Current photography kit
My photography kit currently consists of my phone (HTC One M8*) and a Canon compact (G7X*). This is my second compact with manual settings, I bought the first one (Nikon P300*) so I could try manual settings without having to carry a dSLR but unfortunately gave it a few too many bangs so the lens motor failed.
As I’ve used manual settings for a few years I understand the concept of the relationship between Shutter speed, Aperture size and Iso setting, and if you change one you need to change at least one of the others to retain the correct exposure (assuming the setting to be photographed doesn’t change). For example if you increase the aperture size, so more light can go in, you will need to reduce the shutter speed, to reduce the time light can go in, otherwise the picture will be overexposed. The art of photography comes from choosing the setting to achieve the photograph you want (short shutter for defined drops of water, longer shutter for blurred water flow) and then balancing the other settings.

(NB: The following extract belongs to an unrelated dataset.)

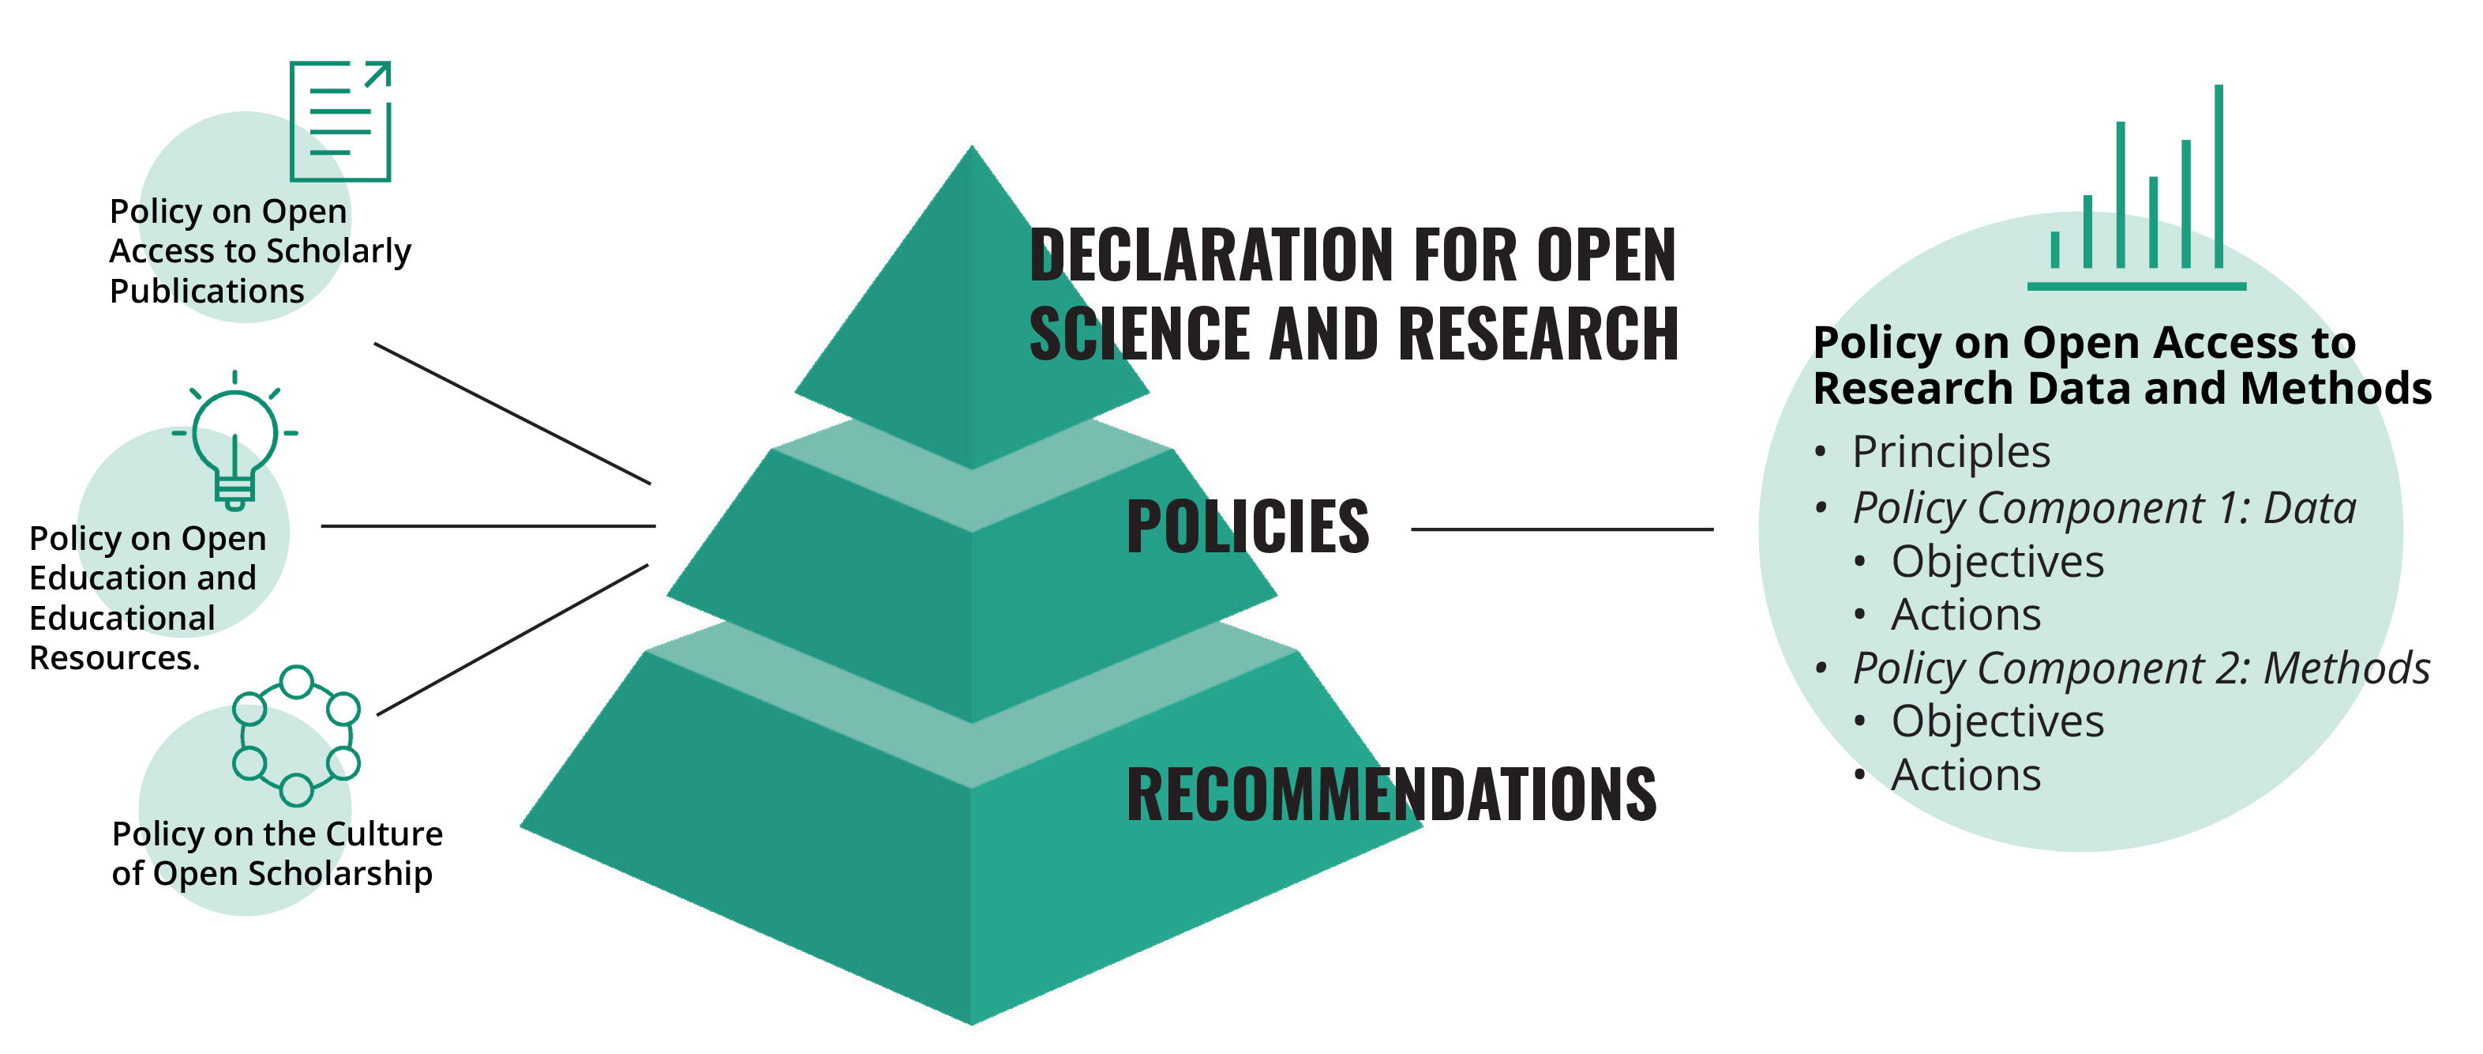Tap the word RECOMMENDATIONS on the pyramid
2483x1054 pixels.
(x=1391, y=795)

So I understand the theory, but I do not find it easy to implement, I either move dials until I get what I want, or freeze and change the dial to automatic setting. Although I am getting better.
A great thing about the Nikon school is the inspiration around you; everywhere you look there are amazing photographs from the Nikon Ambassadors. And I have a new favourite photographer Kate Hopewell-Smith because of this picture (sorry about my reflection). I’m going to imagine that my daughter and I would look just like this if we had a session with her!

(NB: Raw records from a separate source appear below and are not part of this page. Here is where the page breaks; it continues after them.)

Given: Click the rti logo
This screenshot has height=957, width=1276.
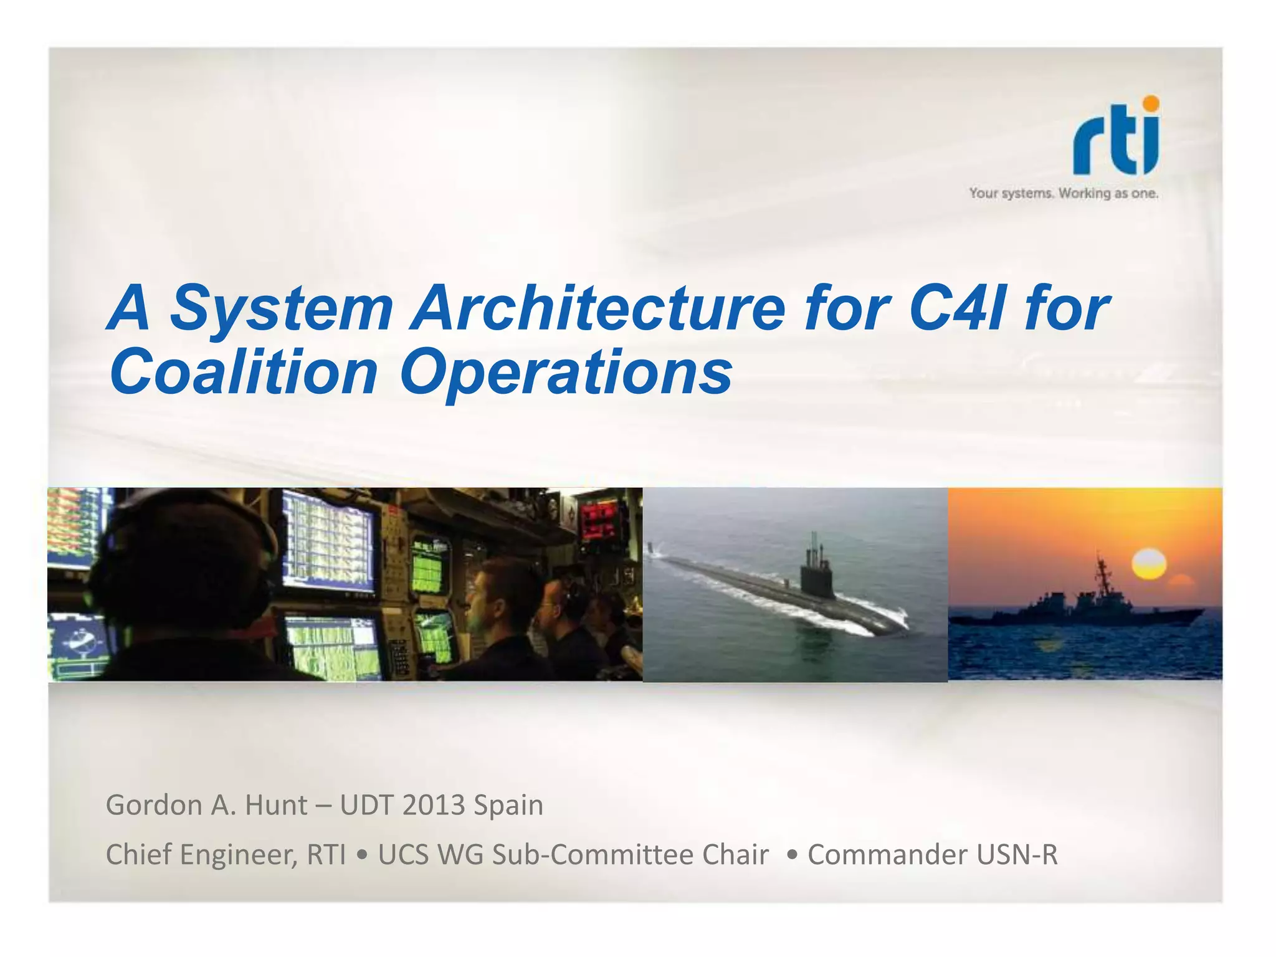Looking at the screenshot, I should coord(1115,137).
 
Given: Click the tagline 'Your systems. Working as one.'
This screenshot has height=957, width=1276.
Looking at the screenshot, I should coord(1063,193).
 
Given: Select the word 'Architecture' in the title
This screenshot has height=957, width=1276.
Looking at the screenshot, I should coord(597,308).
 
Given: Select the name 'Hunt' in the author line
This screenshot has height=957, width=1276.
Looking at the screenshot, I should coord(276,805).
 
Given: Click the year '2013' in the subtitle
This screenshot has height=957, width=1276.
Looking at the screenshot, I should coord(434,805).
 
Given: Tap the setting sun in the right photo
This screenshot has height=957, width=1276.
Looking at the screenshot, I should coord(1148,564).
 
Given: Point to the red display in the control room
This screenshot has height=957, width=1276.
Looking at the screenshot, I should coord(599,521).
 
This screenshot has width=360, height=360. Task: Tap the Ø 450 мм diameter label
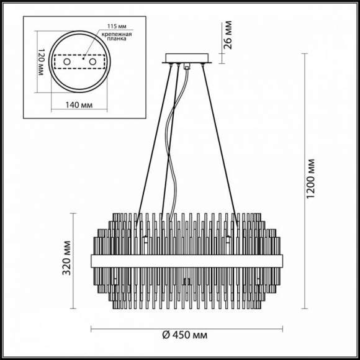tap(184, 336)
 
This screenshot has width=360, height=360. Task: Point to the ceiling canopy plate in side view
tap(187, 60)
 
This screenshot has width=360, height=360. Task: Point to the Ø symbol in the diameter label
tap(167, 336)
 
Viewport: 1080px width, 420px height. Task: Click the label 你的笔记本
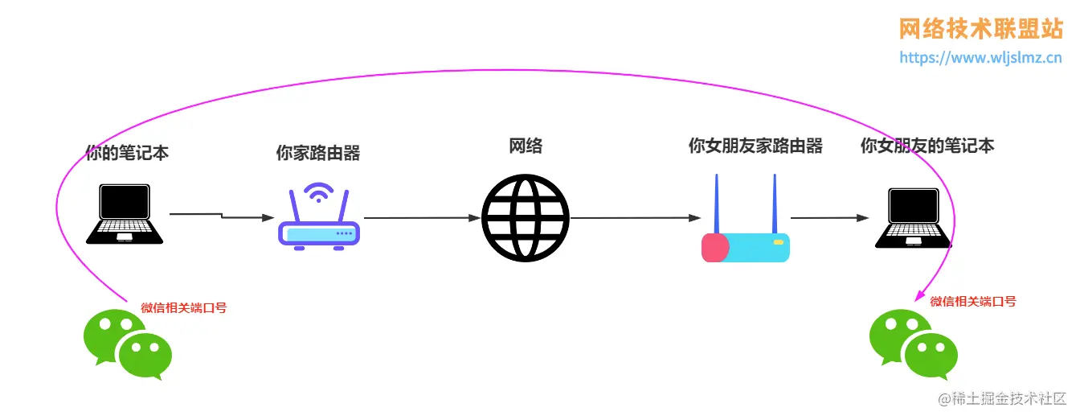click(x=127, y=152)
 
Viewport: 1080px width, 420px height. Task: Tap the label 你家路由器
click(x=317, y=153)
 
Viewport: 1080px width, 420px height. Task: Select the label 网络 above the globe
click(x=526, y=146)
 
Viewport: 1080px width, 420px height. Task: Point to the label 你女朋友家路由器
click(x=755, y=146)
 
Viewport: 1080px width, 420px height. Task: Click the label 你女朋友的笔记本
click(x=927, y=146)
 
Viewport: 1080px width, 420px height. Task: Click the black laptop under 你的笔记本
click(x=125, y=213)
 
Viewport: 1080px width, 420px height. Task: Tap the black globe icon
click(x=526, y=217)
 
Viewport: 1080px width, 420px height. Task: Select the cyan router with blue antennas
click(x=746, y=233)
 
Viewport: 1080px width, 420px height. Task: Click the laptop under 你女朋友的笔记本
click(x=911, y=217)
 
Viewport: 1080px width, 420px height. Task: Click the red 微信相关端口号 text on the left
click(x=184, y=307)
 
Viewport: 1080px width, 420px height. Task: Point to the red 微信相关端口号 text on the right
click(x=973, y=302)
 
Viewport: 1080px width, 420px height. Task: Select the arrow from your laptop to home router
click(x=221, y=216)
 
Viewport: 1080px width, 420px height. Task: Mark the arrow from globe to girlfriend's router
click(x=635, y=217)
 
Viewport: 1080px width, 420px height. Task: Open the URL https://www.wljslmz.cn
click(x=980, y=58)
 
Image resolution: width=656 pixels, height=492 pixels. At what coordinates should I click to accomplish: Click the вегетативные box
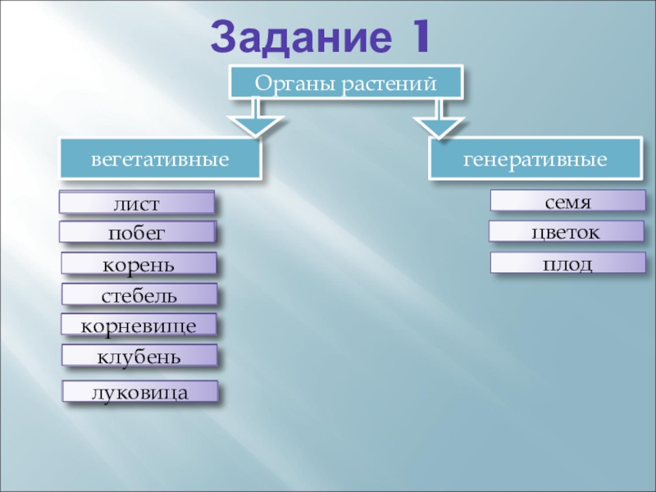[x=160, y=158]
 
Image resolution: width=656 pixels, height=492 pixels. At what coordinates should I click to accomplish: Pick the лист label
[x=137, y=203]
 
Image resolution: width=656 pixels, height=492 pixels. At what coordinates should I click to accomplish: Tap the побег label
[x=137, y=233]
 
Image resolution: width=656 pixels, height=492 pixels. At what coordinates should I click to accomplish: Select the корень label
[x=139, y=264]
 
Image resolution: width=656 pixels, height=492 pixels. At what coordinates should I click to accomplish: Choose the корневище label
[x=139, y=326]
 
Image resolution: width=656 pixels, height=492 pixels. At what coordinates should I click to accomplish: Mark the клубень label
[x=140, y=356]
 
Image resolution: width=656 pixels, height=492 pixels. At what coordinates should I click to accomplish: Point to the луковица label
[x=141, y=392]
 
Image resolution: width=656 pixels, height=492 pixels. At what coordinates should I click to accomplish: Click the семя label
[x=567, y=201]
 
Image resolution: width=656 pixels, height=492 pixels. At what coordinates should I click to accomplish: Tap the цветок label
[x=567, y=232]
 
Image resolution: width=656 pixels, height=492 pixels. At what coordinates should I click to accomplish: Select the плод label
[x=567, y=263]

The key things I learnt about food photography are:
- good to have large aperture (small f number) so there is shallow depth of field meaning the background blurs
- nice to fill the frame when showing details of the food
- setting the white balance is important to show the true colours of the food
- macro lens is useful to get sharp close up focus
Here are some of the photographs I took during the workshop.
dSLR, compact or phone?
This was the first time I’ve felt a desire to have a dSLR. However, the big question is would I use it if I had one? I think if I was taking photos of food or products at home it would be easy to decide on the dSLR, but I tend to take snapshots of the people I’m with or the place we’re visiting and use them to make scrap pages so I can share our memories. The best camera is the one you have with you, so my phone and compact have a big advantage as they fit in my pocket or handbag. I’m concerned about the extra weight and size of dSLR; is it worth carrying it for the level of my ability? But then will my ability develop if I don’t challenge myself with a more advanced camera?
How do you approach photography? Do you use compact or dSLR? What would you like to use?